Pulse shaping, which improves signal-to-noise ratio (SNR) excellently, has been extensively used in nuclear signal processing. This paper presents a cusp-like pulse shaping technique developed through the recursive difference equation in time domain. It can be implemented in field programmable gate array (FPGA) hardware system. Another flat-topped cusp-like shaper is developed to optimize the time constant of pulse shaping and reduce the influence of ballistic deficit. The method of both baseline restoration and pile-up rejection is described. The ¹³⁷Cs energy spectra measured with the digital cusp-like pulse shaper are of 6.6% energy resolution, while those by traditional analog pulse shaper are 7.2% energy resolution, under the same conditions.
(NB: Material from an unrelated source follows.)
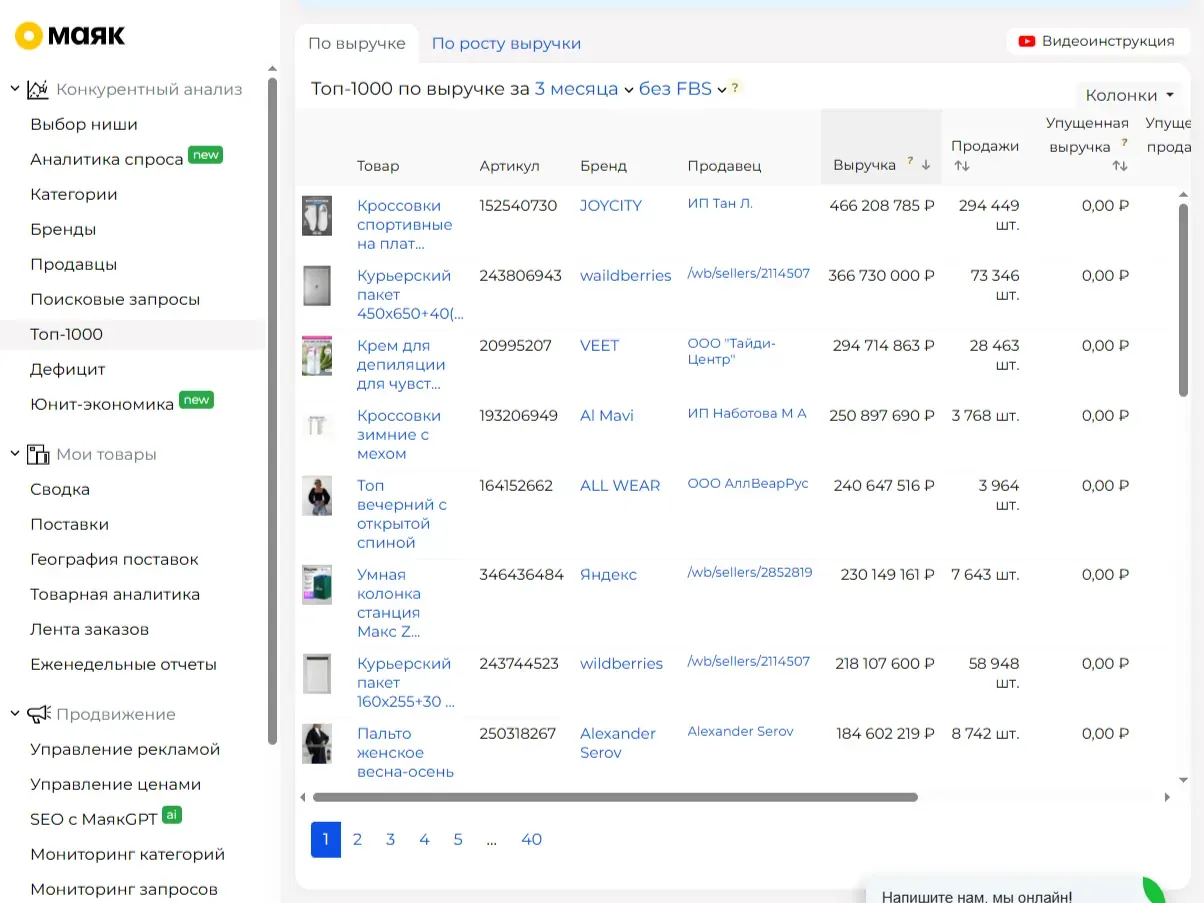Click the sort arrows beside Упущенная выручка
The height and width of the screenshot is (903, 1204).
click(1120, 166)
This technique offers flexibility, too, in adjusting the pulse shaper parameters.

Cusp-likePulse shapingDigital signal processingFPGASpectrometry

1 Introduction

Exponential pulses are essential output of nuclear detectors, which need pulse shaping to improve energy resolution by reducing electronic noises, pulse pile-up and ballistic deficit [1-3]. Traditional methods of pulse shaping include quasi- Gaussian shaper, triangular shaper, trapezoidal shaper and so on [4-6]. From the theory of optimal pulse shaping, the ideal infinite cusp-like shape gives the best signal-to-noise ratio (SNR), but it is not practical for a hardware system to form such a pulse shape, because theoretically this needs an infinite time duration [1,7]. However, the cusp-like shape of finite time duration, which is good enough to achieve much better filtering effect than trapezoidal pulse shaping, can be implemented in the real-time hardware with low-scale logic units only [5,8]. In this paper, we study the synthesis of cusp-like and flat- topped cusp-like pulses for high energy resolution applications. This algorithm can effectively substitute the complex analog pulse shaping circuits and improve the system performances on both pulse throughput and energy resolution.

2 Pulse sharper systems

Traditional analog pulse shaping is carried out through the analog circuits, as shown in Fig.1 (a). The peak detect and hold circuits are used to capture the maximum amplitudes of the pulse signals [9,10]. Then, these amplitudes are converted into corresponding channels of energy spectrum by the low-speed ADC. Fig.1 (b) shows the method of digital pulse shaping. The original nuclear pulses are digitized by the high-speed ADC. The outputs of pulse shaping are obtained in real-time by FPGA’s powerful parallel processing capacity [11,12]. Digital pulse processing method is used for cusp-like shaper. Digital pulse shaping is better than analog pulse shaping in reducing influences of both electronic noises and temperature [13]. In addition, digital integrator reduces the demands of both ADC's differential non-linearity and integral non-linearity.

Fig. 1

Analog (a) and digital (b) pulse shaping systems.

3 Cusp-like algorithm

3.1 Traditional algorithm

Outputted by a typical radiation detector, a nuclear pulse is a bi-exponential signal with a sharp rising-edge and a relatively slow falling-edge. It is fitted frequently by functions of the uni-exponential model and the bi-exponential model [14]. In this paper, the pulse signal is characterized by a uni-exponential,.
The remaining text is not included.